(Photo Credit: 3BRBS/Wikimedia)
At age 16, Amanda Gordon is already a California Community Colleges success story. In addition to attending Drake High School full time, taking business and entrepreneurship classes at Marin Community College and launching “California Gem”, a socially responsible jewelry business, she recently earned second place for Student Entrepreneurship Awards at the National Association for Community College Entrepreneurship Conference. In many ways, she’s the future of the California economy.
Here in California, 98 percent of companies are small businesses which provide 82 percent of the private sector jobs according to the Employment Development Department Labor Market Information Division. Those small businesses cross all sectors from handmade goods like those offered by Gordon to technology development and maintenance to services and apparel.
The California Community Colleges are responding by working with business, industry and other workforce organizations to address the skills gap in California. The Strong Workforce Program is designed to respond to the call of the nation, state and regions to close the skills gap in California's economy.
In the past, community colleges were often seen as a cost-effective way for students to complete their pre-requisites before transferring on to a four-year university. Today, community colleges are answering the call to provide more career and technical training to support the growth of California’s economy, especially in the small business and entrepreneurial space.
“Inspiring young people like Amanda remind us why the future of California is bright,” said Van Ton-Quinlivan, vice chancellor for workforce and economic development California Community Colleges. “The Strong Workforce Program understands that fostering entrepreneurs at a young age is an important facet in developing a workforce that will keep California a global power in the 21st century.”

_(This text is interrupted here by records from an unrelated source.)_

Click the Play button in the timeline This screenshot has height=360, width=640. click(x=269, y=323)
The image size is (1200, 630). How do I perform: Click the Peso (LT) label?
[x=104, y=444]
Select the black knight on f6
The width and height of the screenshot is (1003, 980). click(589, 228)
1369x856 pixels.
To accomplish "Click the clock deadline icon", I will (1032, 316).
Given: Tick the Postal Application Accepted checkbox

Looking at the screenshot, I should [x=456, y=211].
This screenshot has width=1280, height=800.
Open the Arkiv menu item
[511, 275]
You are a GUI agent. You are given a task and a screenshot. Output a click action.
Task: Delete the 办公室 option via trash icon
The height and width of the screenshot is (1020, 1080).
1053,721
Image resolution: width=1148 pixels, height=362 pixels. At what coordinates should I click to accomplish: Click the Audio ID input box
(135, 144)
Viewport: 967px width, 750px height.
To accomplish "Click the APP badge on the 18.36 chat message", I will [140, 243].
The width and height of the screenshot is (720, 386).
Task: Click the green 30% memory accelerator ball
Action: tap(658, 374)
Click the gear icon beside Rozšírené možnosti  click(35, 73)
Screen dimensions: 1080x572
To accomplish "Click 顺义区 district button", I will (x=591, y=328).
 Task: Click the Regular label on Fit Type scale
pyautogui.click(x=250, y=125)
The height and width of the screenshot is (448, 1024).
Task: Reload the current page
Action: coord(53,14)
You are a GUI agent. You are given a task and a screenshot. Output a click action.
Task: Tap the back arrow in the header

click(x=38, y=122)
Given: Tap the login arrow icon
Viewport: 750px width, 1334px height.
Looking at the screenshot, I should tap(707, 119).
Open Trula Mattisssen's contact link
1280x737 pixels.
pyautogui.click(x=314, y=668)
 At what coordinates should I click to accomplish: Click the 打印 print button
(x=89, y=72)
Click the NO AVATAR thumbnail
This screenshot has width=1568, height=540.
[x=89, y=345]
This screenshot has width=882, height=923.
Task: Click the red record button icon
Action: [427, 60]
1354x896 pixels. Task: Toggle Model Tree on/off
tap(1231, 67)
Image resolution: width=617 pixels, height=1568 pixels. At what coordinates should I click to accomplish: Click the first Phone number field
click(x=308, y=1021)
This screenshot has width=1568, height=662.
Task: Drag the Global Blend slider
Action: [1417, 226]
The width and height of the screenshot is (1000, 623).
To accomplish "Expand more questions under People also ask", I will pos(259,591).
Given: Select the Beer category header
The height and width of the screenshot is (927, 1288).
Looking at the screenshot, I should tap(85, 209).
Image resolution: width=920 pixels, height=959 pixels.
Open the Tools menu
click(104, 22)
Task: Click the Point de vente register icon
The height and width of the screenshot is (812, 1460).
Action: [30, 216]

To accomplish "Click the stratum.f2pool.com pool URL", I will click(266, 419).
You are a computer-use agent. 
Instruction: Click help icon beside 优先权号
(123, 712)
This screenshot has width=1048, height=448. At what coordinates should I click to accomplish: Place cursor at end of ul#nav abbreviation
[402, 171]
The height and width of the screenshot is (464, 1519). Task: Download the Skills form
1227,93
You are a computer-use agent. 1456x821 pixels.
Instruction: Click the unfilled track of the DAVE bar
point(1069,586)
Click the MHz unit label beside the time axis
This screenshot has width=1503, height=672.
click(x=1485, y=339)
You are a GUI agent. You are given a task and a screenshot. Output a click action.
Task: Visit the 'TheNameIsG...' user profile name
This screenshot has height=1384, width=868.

The Strong Workforce Program has been a priority for the workforce goals of the California Economic Summit. Registration for the fifth annual meeting in Sacramento December 13-14 is open (Click here to get information and register). The Summit is continuing to emphasize workforce development as well as the need for more housing and water and what can be done to lift millions of California out of poverty and into the middle class. Getting young people, like Amanda Gordon, inspired to a career early in life is a most positive development in addressing California’s workforce challenge.
Gordon’s dual enrollment is a good example of one of the innovative ways community colleges are adapting. Goal-oriented and career-minded young people like Gordon have made dual enrollment in high school and community college a growing trend. Most of these programs require an application process that may include interviews and teacher recommendations to identify the students who can handle the academic rigor and the social stress inherent in the challenge.
According to Charles Eason, a Small Business Sector Navigator for Doing What MATTERS program of the California Community Colleges, part of the Strong Workforce Program mission is exposing students like Gordon to an entrepreneurial mindset so they think differently about problem solving not just at school, but in work and life, too.
Doing What Matters brings those soft skills to the classroom and also supports students in starting their own businesses. Their work is funded, in part, by SB1402 and SB1070. Together, these bills dedicate resources to workforce development, entrepreneurial training and growing career pathways for California’s students.
“Our focus is to infuse small business and entrepreneurship concepts into all of the various career and technical education disciplines so that students will have both the needed technical skills and the needed business skills to succeed in the workforce and to become future entrepreneurial leaders,” Eason explained.
For Eason, striving to have a balance of workforce development and business development just makes sense. Moving beyond the soft skills to providing innovation centers throughout the community college system that inspire and encourage entrepreneurship with tools like laser cutters, 3D printers and automated sewing machines may lead to new products and businesses. But they’ll also maintain an emphasis on the soft skills, too. Doing What Matters will continue to transform the minds of community college students, hopefully with a grant from the Economic Development Administration that will provide innovation and entrepreneurship training in collaboration with the projects such as the community college based makerspaces and business incubator programs.